Perversely, Romney’s post election gaffe is actually a
windfall for the GOP, since it allows party spokesman to quickly and ruthlessly
cut Romney out of the herd. Some of this
is strictly self-protection: while many leading Republicans agree completely
with the substance of Romney’s comments to his high-rolling contributors, they
also recognize that the “class warfare” albatross they tried to hang around Mr.

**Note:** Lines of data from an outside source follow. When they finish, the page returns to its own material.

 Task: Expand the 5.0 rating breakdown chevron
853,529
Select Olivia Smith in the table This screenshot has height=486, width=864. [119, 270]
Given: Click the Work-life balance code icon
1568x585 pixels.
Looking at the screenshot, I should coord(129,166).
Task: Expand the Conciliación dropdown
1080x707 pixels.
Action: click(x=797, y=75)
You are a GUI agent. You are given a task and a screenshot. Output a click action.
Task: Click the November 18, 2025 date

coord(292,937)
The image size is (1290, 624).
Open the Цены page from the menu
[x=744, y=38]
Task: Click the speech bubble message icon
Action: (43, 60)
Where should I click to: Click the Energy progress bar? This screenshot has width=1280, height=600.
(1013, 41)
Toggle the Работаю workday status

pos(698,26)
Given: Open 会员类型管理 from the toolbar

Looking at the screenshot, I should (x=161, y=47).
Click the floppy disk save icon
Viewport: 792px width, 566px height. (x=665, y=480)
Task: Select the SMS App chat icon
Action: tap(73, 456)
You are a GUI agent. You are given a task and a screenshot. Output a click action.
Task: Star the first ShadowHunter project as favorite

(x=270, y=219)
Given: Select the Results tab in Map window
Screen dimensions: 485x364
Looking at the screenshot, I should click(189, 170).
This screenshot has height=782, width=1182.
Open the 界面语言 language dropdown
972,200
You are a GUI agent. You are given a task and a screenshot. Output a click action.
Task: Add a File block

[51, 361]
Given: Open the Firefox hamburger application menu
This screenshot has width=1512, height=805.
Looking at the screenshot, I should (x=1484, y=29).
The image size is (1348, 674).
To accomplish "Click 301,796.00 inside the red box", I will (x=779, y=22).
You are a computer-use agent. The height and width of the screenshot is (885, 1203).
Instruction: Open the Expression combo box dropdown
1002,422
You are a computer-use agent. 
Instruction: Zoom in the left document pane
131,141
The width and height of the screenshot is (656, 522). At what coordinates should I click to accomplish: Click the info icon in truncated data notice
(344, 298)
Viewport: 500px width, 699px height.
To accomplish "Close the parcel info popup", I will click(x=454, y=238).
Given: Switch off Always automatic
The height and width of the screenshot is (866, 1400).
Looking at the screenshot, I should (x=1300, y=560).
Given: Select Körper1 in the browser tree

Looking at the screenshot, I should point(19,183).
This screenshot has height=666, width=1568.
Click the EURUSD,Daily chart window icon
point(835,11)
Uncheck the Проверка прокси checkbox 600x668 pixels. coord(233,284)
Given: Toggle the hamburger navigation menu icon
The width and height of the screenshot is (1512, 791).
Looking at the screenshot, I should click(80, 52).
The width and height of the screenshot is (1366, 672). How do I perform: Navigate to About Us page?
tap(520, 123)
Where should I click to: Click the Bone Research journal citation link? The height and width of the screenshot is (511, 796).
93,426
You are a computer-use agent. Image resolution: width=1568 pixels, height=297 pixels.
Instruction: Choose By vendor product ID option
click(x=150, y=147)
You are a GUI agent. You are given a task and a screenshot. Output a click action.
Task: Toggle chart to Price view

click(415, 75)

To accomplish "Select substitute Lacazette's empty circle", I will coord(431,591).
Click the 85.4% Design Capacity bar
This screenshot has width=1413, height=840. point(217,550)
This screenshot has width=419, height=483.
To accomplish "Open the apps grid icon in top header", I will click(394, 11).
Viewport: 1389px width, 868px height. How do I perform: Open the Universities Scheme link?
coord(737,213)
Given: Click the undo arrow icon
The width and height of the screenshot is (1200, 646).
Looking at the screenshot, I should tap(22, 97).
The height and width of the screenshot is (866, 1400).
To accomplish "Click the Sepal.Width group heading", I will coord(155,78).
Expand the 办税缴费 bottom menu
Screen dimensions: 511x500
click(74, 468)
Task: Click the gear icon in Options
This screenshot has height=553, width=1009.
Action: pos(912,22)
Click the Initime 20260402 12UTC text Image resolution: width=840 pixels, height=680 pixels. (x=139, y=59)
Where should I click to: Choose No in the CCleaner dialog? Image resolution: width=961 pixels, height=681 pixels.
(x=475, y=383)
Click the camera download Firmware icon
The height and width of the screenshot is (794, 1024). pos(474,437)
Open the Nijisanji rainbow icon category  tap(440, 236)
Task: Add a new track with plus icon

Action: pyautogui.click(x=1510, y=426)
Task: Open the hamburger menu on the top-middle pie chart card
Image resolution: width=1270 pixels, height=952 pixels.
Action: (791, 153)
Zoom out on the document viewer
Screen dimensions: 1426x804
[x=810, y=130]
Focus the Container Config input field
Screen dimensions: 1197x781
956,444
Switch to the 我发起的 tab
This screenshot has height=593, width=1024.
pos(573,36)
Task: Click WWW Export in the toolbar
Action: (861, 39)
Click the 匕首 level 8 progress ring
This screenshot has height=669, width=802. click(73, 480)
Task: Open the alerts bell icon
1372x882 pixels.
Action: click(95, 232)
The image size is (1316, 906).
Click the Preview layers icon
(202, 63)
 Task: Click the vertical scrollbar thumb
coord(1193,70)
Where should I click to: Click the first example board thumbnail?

Obama’s neck just didn’t stick. Some,
however, is pure animus. It is
astounding how few Republicans really like Romney. Long time GOP consultant Ed Rogers, who had
spent his summer and early fall extolling Romney, was quoted in the Washington
Post: “There is no
Romney wing in the party that he needs to address. He never developed an
emotional foothold within the GOP so he can exit the stage anytime and no one
will mourn.”.
Romney’s
comments did, however, clarify for me something I found puzzling from the
beginning of the primaries: Why did Romney run away from his past successes and
his past positions? The moderate Massachusetts Governor and Olympics fixer Mitt
Romney, I thought, would have had the greatest chance of success against
Obama. Why did he tack right so hard,
and so harshly, on so many issues? I
realize that he thought he needed to prove his bona fides, but no one really
believed him anyway, and it just gave him the appearance of inconstancy. Why wasn’t Mitt Mitt?
The
answer, I suppose, was implicit in his “gift” comments to his friends. Mitt was Mitt. He really belives that America is divided up
into two groups; the worthy, meaning people like him and his major
contributors, and the inferior, pretty much everyone else. Ideas and positions, whether they relate to
foreign or domestic policy, are merely things to be packaged (and repackaged)
to win.
After
the Republican Convention I thought that Ann Romney had done a wonderful job of
humanizing her husband, of sending the implicit message that she had done well
with Mitt, that, on top of being Presidential and graceful and manly he was
also “Long Term Material.” And, for a
time, aided by the first debate, the gender gap essentially disappeared in the
polling.
But,
in the end, the electorate, led by women voters, decided otherwise, and
apparently correctly. They knew something was missing, and maybe that was
heart.
Gilbert
Stuart’s subject, William Grant, never married. Perhaps that’s because a
canvass, no matter how vividly painted, is not a substitute for human feelings.
The
same is true with an etch-a-sketch. When
you shake it, all you get is a blank screen.